What you are asked to do
Write out exactly the first lines of the listing, ending on the line that contains "Task: Expand the Modelos chevron arrow".

== == ==

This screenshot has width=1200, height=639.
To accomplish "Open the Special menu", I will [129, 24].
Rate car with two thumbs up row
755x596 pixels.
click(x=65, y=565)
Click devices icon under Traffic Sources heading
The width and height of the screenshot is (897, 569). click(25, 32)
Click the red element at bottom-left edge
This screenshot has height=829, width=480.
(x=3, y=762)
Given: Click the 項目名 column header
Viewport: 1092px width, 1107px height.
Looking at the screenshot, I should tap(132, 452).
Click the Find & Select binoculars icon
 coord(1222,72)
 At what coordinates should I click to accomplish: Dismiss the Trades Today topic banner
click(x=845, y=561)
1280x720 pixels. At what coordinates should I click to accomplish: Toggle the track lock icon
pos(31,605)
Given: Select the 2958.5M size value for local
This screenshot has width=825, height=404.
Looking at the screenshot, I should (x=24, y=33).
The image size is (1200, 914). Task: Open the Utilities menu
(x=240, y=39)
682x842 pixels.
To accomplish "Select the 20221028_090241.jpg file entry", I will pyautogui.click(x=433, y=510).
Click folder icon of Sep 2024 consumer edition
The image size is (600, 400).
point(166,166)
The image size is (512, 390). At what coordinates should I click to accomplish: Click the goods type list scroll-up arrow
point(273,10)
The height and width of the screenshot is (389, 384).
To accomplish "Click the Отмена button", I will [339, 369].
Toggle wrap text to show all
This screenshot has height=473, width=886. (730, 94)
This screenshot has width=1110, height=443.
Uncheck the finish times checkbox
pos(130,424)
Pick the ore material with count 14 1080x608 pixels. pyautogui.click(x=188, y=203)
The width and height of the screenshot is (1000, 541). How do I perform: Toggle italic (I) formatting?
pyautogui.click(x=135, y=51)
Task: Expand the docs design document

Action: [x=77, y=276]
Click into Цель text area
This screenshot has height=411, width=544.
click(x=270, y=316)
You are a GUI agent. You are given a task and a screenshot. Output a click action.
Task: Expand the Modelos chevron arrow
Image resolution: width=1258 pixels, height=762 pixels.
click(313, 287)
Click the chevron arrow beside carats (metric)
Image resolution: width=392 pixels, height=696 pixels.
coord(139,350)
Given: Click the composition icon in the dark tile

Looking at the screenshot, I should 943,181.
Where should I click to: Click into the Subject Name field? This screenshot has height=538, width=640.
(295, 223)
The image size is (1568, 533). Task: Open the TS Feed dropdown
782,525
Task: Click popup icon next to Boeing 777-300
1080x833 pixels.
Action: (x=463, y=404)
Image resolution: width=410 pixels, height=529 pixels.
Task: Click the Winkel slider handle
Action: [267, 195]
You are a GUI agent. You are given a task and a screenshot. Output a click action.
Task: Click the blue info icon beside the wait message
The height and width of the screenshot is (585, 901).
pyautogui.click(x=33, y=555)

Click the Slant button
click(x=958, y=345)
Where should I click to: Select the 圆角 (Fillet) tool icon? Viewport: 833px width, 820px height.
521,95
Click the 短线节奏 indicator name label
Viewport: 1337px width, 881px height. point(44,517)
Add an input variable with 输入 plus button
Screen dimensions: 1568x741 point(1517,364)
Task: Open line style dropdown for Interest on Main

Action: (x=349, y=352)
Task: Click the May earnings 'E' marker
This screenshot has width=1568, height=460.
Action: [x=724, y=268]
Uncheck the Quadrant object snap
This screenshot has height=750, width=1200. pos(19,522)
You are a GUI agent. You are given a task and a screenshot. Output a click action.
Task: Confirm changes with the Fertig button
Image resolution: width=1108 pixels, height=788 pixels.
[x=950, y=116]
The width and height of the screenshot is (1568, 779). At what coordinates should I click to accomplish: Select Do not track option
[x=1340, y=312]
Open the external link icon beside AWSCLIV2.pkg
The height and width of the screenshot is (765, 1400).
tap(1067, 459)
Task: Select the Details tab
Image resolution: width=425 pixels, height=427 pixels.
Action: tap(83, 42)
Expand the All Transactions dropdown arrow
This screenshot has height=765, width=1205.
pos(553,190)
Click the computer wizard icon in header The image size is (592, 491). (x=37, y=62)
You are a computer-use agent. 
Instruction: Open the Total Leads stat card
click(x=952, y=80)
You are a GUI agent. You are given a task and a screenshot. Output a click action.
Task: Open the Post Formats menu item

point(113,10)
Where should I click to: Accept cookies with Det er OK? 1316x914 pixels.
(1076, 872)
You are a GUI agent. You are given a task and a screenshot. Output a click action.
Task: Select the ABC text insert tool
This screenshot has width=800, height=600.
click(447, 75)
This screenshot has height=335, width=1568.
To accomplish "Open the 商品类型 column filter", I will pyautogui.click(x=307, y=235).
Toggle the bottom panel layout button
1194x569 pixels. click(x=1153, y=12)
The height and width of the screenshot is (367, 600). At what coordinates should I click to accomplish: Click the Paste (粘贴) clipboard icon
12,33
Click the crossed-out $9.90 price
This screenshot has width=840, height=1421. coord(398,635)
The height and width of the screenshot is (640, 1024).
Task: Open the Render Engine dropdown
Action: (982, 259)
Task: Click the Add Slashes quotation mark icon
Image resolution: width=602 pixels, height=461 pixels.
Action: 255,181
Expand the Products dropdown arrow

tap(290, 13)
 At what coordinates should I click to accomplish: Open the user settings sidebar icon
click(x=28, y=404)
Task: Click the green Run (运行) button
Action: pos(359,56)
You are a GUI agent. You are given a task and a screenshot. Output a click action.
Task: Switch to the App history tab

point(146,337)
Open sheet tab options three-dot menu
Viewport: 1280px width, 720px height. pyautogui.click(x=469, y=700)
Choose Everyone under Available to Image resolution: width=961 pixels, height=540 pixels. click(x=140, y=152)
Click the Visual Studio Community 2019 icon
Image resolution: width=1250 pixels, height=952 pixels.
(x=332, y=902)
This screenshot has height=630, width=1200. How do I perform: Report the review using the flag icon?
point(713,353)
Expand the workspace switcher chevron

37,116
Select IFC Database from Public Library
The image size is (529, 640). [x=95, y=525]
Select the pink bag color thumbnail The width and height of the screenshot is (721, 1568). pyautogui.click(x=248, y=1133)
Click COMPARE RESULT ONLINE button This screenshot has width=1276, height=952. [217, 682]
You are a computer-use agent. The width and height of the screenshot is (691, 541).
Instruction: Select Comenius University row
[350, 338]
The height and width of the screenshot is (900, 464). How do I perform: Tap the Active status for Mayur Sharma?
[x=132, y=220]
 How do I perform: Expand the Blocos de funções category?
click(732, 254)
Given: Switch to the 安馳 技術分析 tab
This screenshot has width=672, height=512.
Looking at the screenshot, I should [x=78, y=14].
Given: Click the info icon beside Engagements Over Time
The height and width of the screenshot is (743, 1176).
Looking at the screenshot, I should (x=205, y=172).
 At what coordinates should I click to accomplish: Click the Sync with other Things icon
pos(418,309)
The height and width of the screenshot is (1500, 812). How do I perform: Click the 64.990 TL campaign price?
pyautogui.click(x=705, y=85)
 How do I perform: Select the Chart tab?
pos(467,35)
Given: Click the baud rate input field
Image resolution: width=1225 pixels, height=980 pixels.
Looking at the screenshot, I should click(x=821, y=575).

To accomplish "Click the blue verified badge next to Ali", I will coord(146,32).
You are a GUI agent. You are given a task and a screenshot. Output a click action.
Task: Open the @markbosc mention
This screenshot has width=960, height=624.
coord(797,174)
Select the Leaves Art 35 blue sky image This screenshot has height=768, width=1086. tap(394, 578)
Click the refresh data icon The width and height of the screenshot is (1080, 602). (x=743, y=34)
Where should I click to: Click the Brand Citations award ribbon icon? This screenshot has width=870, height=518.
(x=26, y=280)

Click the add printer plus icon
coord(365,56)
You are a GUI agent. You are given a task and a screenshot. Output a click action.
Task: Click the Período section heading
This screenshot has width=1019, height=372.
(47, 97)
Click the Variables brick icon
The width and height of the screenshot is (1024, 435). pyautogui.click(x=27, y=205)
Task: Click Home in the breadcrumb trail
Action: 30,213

== == ==

Output of the task
This screenshot has width=1200, height=639.
To accomplish "Open the Special menu", I will [129, 24].
Rate car with two thumbs up row
755x596 pixels.
click(x=65, y=565)
Click devices icon under Traffic Sources heading
The width and height of the screenshot is (897, 569). click(25, 32)
Click the red element at bottom-left edge
This screenshot has height=829, width=480.
(x=3, y=762)
Given: Click the 項目名 column header
Viewport: 1092px width, 1107px height.
Looking at the screenshot, I should tap(132, 452).
Click the Find & Select binoculars icon
 coord(1222,72)
 At what coordinates should I click to accomplish: Dismiss the Trades Today topic banner
click(x=845, y=561)
1280x720 pixels. At what coordinates should I click to accomplish: Toggle the track lock icon
pos(31,605)
Given: Select the 2958.5M size value for local
This screenshot has width=825, height=404.
Looking at the screenshot, I should (x=24, y=33).
The image size is (1200, 914). Task: Open the Utilities menu
(x=240, y=39)
682x842 pixels.
To accomplish "Select the 20221028_090241.jpg file entry", I will pyautogui.click(x=433, y=510).
Click folder icon of Sep 2024 consumer edition
The image size is (600, 400).
point(166,166)
The image size is (512, 390). At what coordinates should I click to accomplish: Click the goods type list scroll-up arrow
point(273,10)
The height and width of the screenshot is (389, 384).
To accomplish "Click the Отмена button", I will [339, 369].
Toggle wrap text to show all
This screenshot has height=473, width=886. (730, 94)
This screenshot has width=1110, height=443.
Uncheck the finish times checkbox
pos(130,424)
Pick the ore material with count 14 1080x608 pixels. pyautogui.click(x=188, y=203)
The width and height of the screenshot is (1000, 541). How do I perform: Toggle italic (I) formatting?
pyautogui.click(x=135, y=51)
Task: Expand the docs design document

Action: [x=77, y=276]
Click into Цель text area
This screenshot has height=411, width=544.
click(x=270, y=316)
You are a GUI agent. You are given a task and a screenshot. Output a click action.
Task: Expand the Modelos chevron arrow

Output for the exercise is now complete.